======== Dataset records

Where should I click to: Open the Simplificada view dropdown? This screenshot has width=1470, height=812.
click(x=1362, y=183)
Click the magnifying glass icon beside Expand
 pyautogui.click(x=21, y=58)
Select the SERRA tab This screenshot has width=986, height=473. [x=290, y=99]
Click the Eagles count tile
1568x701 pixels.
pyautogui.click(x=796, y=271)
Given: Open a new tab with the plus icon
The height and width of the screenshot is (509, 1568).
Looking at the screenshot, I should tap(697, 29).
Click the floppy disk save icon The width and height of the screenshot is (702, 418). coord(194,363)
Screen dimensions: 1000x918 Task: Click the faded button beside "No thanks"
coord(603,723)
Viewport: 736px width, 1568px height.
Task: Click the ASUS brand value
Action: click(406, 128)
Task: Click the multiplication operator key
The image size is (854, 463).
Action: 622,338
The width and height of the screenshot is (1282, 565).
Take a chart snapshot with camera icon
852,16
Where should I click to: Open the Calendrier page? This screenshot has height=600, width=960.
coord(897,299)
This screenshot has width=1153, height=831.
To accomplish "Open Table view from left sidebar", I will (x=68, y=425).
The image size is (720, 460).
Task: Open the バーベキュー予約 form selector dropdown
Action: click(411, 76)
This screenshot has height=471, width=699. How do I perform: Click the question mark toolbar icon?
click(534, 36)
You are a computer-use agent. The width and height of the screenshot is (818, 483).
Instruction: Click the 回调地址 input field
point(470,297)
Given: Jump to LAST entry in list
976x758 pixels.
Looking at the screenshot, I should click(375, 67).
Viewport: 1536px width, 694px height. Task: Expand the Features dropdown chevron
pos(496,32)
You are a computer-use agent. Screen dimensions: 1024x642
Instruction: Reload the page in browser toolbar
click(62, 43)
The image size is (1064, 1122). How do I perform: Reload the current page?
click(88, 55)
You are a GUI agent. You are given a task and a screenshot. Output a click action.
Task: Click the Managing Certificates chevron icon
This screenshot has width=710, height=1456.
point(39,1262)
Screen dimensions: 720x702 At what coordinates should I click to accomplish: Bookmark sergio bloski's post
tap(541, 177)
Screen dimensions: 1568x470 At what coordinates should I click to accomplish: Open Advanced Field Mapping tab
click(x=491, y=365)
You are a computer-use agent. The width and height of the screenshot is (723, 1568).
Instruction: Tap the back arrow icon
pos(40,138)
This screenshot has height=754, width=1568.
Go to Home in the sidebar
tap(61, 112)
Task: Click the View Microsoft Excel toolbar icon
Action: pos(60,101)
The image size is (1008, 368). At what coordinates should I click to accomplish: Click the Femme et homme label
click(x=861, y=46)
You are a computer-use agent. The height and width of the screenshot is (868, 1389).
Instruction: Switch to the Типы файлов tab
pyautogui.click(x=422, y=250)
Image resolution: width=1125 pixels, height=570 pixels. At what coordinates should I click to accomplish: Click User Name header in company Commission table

================

Identify each line in the records above containing the word "computer"; copy those lines.

You are a computer-use agent. The width and height of the screenshot is (818, 483).
You are a computer-use agent. Screen dimensions: 1024x642
You are a computer-use agent. The width and height of the screenshot is (723, 1568).
You are a computer-use agent. The height and width of the screenshot is (868, 1389).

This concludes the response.